D’autres tendances restent inchangées sur le marché. C’est le cas de la commodité, par exemple. “Particulièrement pour les déter­gents, nos capsules prédosées rencontrent un large succès”, affirme Stefan Pichler. La digitalisation se développe également. Malgré l’importance de l’e-commerce, Henkel ne souhaite pas vendre directement au consommateur, son business model étant exclusivement B to B. Dix pour cent du chiffre d’affaires du groupe est réalisé via l’e-commerce, par l’intermédiaire de marketplaces. “C’est un canal important qui se développe rapidement”, assure le CEO qui nuance le rôle du marché belge dans cette croissance. “Cela provient principalement des acteurs néerlandais comme Bol.com par exemple.”

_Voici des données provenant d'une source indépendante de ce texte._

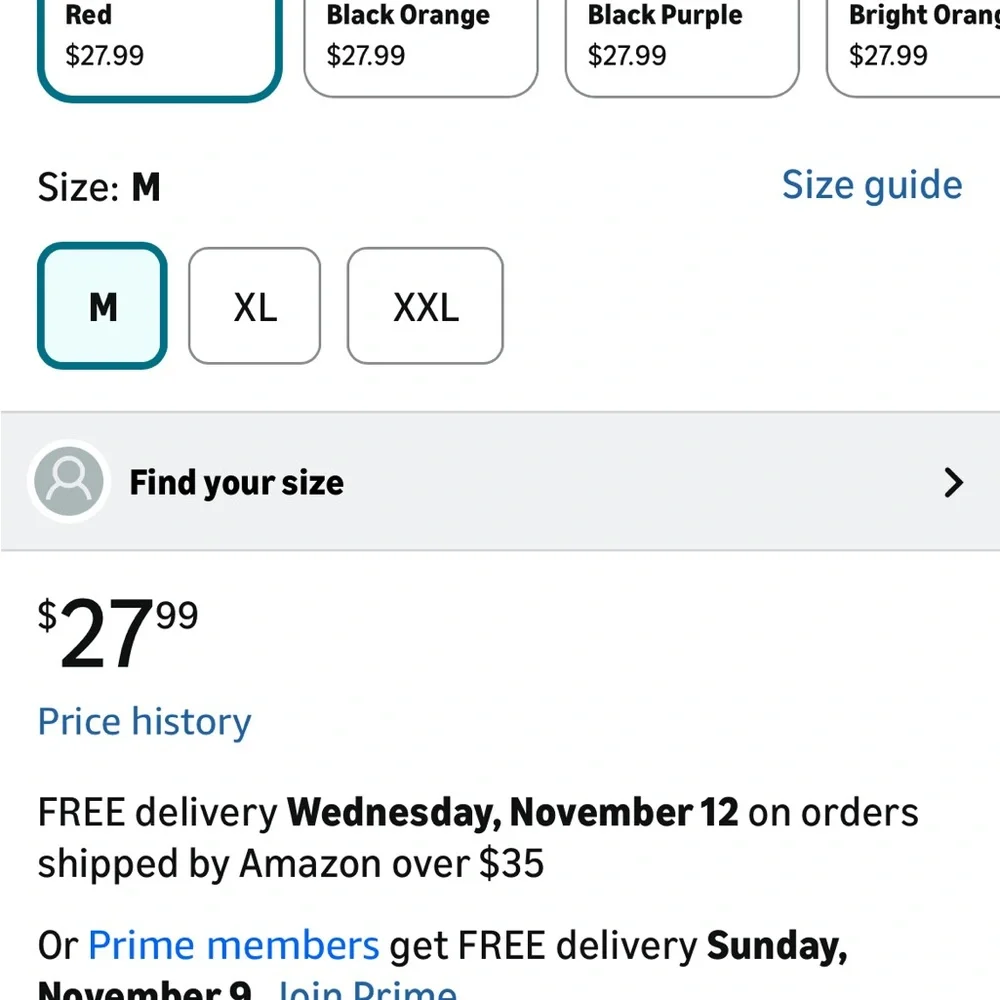
Task: Open the Prime members link
Action: pos(233,944)
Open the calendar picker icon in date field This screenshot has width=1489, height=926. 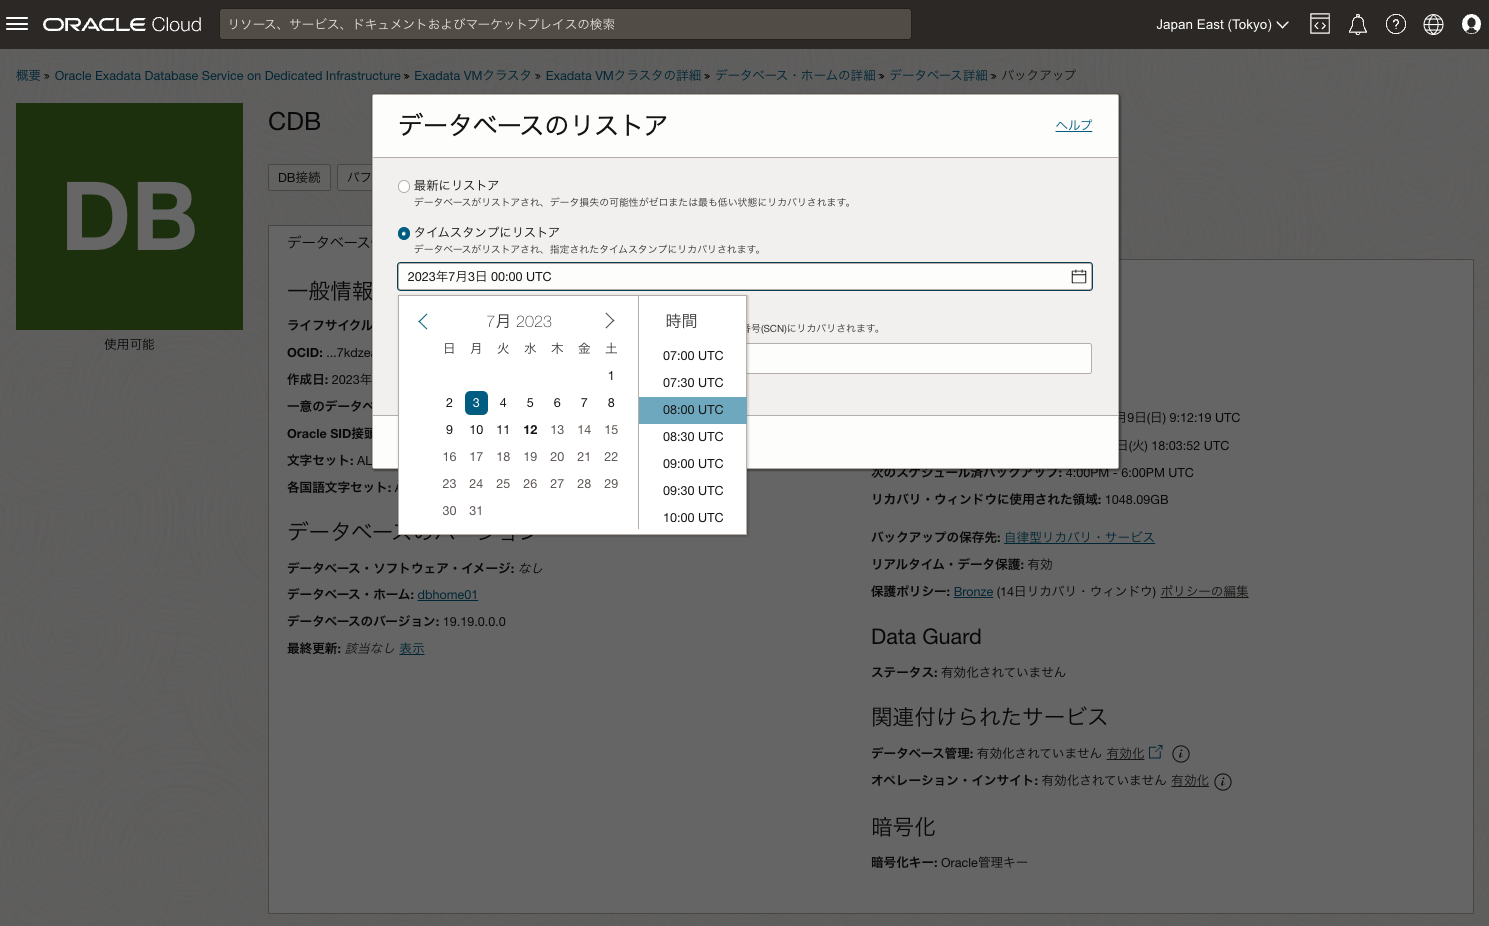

Ces acteurs perturbent par ailleurs le marché belge et intensifient les demandes de promotions. “La pression promotionnelle a toujours été forte dans nos catégories, mais elle l’est encore davantage depuis que les distributeurs veulent se montrer compétitifs avec des acteurs néerlandais comme Albert Heijn, champion des promotions, observe le CEO. La catégorie des détergents a toujours été sujette aux promotions pour attirer le consommateur.”

Des promotions qui, pour le responsable, n’ont pas de conséquence sur la perception de la valeur du produit. “Nous travaillons sur nos marques de manière à ce qu’elles ne soient pas restreintes à une image de ‘1+1 gratuit’, mais qu’il y ait un véritable attachement du consommateur à celles-ci”, ajoute-t-il.

Les technologies adhésives, autre activité d’Henkel

Autre activité du groupe Henkel moins connue du grand public : les technologies adhésives qui constituent la moitié de son activité. Le groupe est leader du marché sur ce segment. “Les produits adhésifs se trouvent dans de nombreux produits du quotidien, affirme Stefan Pichler. Dans chaque téléphone ou ordinateur portable, il y a de la colle Henkel.”

Depuis que le collage est utilisé comme une méthode d’assemblage industrielle en complément d’autres techniques telles que le soudage et le rivetage, un grand nombre de travaux de recherche, de développement et d’ingénierie ont été réalisés pour créer des solutions d’adhésifs industriels. L’entreprise ne commercialise donc pas directement ses produits d’adhésifs industriels, mais équipe notamment les fabricants de voitures par exemple.

En plus des adhésifs industriels, l’entreprise commercialise d’autres marques comme Pritt ou Pattex qui sont elles vendues aux consommateurs dans les grandes surfaces.